Starbucks boasts of an incredible Business Intelligence team. Making proper use of the achieved insights, it verifies the economic possibility of opening a store in that location. It is therefore one of the impressive examples of converting data into knowledge and the sane knowledge into the business stratagem. Starbucks is gradually becoming the ‘Third Place’ between the work place and home due to the expediency of its locations (Elder, Lister & Dauvergne, 2014).
Targeted Marketing:
Another major application for the profuse data of Starbucks is targeted marketing. A latest mobile app upgrade has started targeting the customers with discount schemes and rewards on few items based on the history of their purchase (Song, et al., 2014). Moreover, Starbucks did send out emails for re-engaging the dormant customers. The substance of such emails has been targeted towards each of the customers, based on their purchase history. This is stated to be particularly strong, considering the fact that Starbucks provides around 87000 unique combinations of drinks.
One of the major interesting components in the efforts of data analytics of Starbucks is the weather. According to To?lukdemir, et al., (2016), the organization has been immensely trying to recognize the consequences of not only seasonality, but also the regular weather on the order patterns of the customer. This would be allowing in higher level of customization along with more efficient target marketing in driving up the revenue factor.
Learning from Starbucks’ use of Data Analytics:
According to David Dobson, Senior Industry Advisor of Retail and Consumer Goods Industry in EMEA at Intel stated that there is enough to be learned from the advancement of Starbucks. Creating reports is no longer considered to be good enough in the present day business. One needs to invest in employees who have the ability in interpreting the data, predicting the trends likely to happen in future and generating actionable insights for staying ahead in competition. The best news is that there is existence of platforms and tools within markets for any sort of business to influence the strength of analytics.

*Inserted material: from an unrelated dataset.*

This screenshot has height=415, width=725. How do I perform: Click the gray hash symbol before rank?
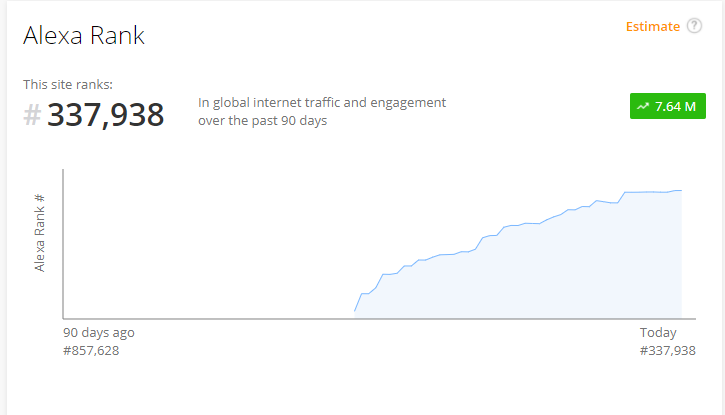[32, 115]
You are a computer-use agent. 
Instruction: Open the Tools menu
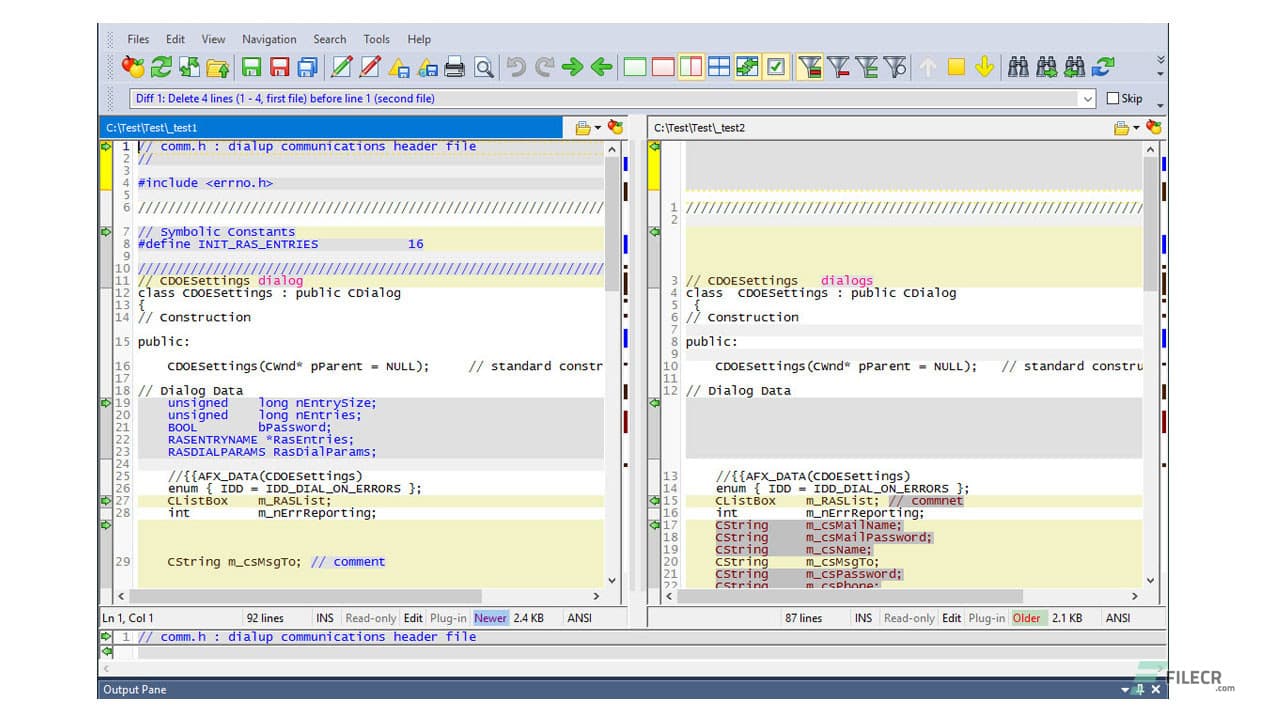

It becomes easy for other businesses to study the ways Starbucks has been able to make use of Big Data in being to a position where it is today through the efficient use of the data (Oh & Doo, 2015),
Conclusion:
The Big Data concept has been around for years, though it has only been recently that the organizations have started realizing the importance of using it. In the present scenario, every industry is making the best possible use of it as proper understanding of consumers and their behaviour would lead to satisfying their needs. With data being constantly flowing in and out of companies like UBER and Starbucks, it is significant in establishing repeatable procedures for building and maintaining the standards for the quality of the data. Once the data is considered reliable, organizations should be able to institute programs of data management in getting the entire organization on the same page. This paper has reflected upon the success of UBER and Starbucks in utilizing Big Data to their advantage, certainly understanding better than other companies in their respective industries on the ways to deal with customer satisfaction.